Isaac Asimov's famous Foundation Series was based on the idea of Psychohistory. This allowed mathematicians to predict human behavior using specialized mathematics. With this, the inventor, Hari Seldon, was able to predict and influence the founding of a new galactic empire. The basic principle of psychohistory is that people in large enough groups will react in predictable ways.
The theory is seductive and many pollsters began by reading this series.
One problem is identifying and quantifying all of the possible inputs. Right now there is no way to do this. The best we can do is to try to take a snapshot of opinions and make guesses about that. For example, Romney surged in the polls following each debate, even the second one in which the moderator took on the role of fact-checker. Does that mean that Romney won the debates or that winning and losing didn't matter, just looking presidential was enough? Did Obama close with Romney because of his campaign or because of his initial response to Hurricane Sandy? Did he fade at the last minute because of continuing stories about Sandy? The pollsters cannot tell us.
In the last few days multiple companies have done national polls and hundreds of companies have done state polls. As of election day the race is too close to call. All of the polls are within the margin of error. The race is going to be decided by things like voter turnout. In 2004 a record number of people voted. Democrats showed up in record numbers but were overwhelmed by record numbers of Republicans. In 2008, Democrats showed up in record numbers while Republicans stayed home or switched parties. In 2010, fewer people voted and of those who did, Republicans turned out in record numbers while the Democrats stayed home.
Pollsters try to estimate the likelihood of individuals showing up but it is difficult. Most people don't even want to talk to a pollster. So, they guess what the turnout will be and apply this to their actual sampling to get an idea of what the actual turnout will be. The result is that the polls are close to each other but none are identical. In the swing states, the percentage of undecided voters is high enough to tip the election for either candidate. These are states where neither candidate has 50% and is only ahead by two points or fewer.
Enter the poll aggregators. They reach a conclusion based on combining multiple polls. Real Clear Politics does this.
Then there is Nate Silver. He claims to be able to take unreliable data and coax reliability out of it by weighting the various polls according to secret formulas. He does not explain these except to say that he treats state polls as more accurate than national polls. He uses this to predict the winner. In this case, he says that President Obama has a 92% probability of winning.

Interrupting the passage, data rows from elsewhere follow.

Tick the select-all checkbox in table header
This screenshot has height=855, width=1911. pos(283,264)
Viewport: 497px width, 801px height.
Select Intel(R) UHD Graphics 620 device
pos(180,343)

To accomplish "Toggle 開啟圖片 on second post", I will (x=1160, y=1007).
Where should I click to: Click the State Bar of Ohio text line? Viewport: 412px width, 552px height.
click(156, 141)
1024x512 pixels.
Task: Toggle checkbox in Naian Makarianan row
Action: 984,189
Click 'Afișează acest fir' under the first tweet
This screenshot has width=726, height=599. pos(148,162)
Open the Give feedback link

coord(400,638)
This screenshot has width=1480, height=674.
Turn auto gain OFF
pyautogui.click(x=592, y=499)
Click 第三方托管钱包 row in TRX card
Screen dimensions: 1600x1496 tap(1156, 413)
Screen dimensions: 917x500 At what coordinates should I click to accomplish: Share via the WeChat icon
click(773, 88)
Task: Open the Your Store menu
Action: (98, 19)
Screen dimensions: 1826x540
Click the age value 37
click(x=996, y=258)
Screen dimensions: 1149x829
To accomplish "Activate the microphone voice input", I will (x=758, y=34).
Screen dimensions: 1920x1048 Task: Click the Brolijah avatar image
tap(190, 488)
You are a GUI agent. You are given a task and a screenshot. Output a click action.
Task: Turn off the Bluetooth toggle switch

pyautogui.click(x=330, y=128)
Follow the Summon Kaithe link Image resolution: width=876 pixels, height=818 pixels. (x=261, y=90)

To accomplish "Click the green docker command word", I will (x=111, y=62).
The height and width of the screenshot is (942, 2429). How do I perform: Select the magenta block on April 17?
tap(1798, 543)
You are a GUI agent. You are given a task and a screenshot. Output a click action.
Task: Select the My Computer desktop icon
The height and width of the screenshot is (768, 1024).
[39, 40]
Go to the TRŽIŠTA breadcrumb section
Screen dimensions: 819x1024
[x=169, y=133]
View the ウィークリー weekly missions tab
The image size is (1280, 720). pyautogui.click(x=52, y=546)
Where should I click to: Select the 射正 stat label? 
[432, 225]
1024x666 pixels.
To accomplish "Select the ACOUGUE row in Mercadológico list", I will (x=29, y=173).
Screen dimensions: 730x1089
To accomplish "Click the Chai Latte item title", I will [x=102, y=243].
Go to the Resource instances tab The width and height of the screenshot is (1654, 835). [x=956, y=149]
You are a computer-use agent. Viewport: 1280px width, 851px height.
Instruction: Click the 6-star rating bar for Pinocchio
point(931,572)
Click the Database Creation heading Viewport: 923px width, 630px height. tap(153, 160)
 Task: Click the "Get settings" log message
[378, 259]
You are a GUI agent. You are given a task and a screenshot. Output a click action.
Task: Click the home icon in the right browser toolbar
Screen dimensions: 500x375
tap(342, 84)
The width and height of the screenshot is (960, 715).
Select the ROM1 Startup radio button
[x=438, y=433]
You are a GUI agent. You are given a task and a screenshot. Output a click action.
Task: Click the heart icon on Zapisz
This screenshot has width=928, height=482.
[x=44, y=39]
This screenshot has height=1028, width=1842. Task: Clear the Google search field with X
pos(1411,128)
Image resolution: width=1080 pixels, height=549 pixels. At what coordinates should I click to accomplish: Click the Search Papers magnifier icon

So how does he control for such things as undecided voters and voter turnout? He doesn't. It doesn't help his case that he seems to give more weight to older, smaller, pro-Obama polls than to more recent pro-Romney polls.
The financial meltdown happened because of a reliance on models predicting human behavior. They showed that the default rate on sub-prime mortgages was low enough that they could be treated as a AAA investment. The problem was that they assumed a constant default rate. This was influenced by rising house values which allowed most people with financial problems to sell their house rather than default. When the housing market crashed, people could no longer sell their homes and started to default. The people who had written the financial models knew that this was possible but no one wanted to hear about it. There was too much money to be made by ignoring the risks.
Nate Silver's models have the same sort of flaw. They assume that the underlying polls are correct but, as I pointed out above, the race is within their margin of error. This is a much tougher election to predict than 2008 when Silver correctly called 49 out of 50 states.
At this point Obama will win or he will not. Further predictions will not change things. But I would hesitate before investing money in Silver's models.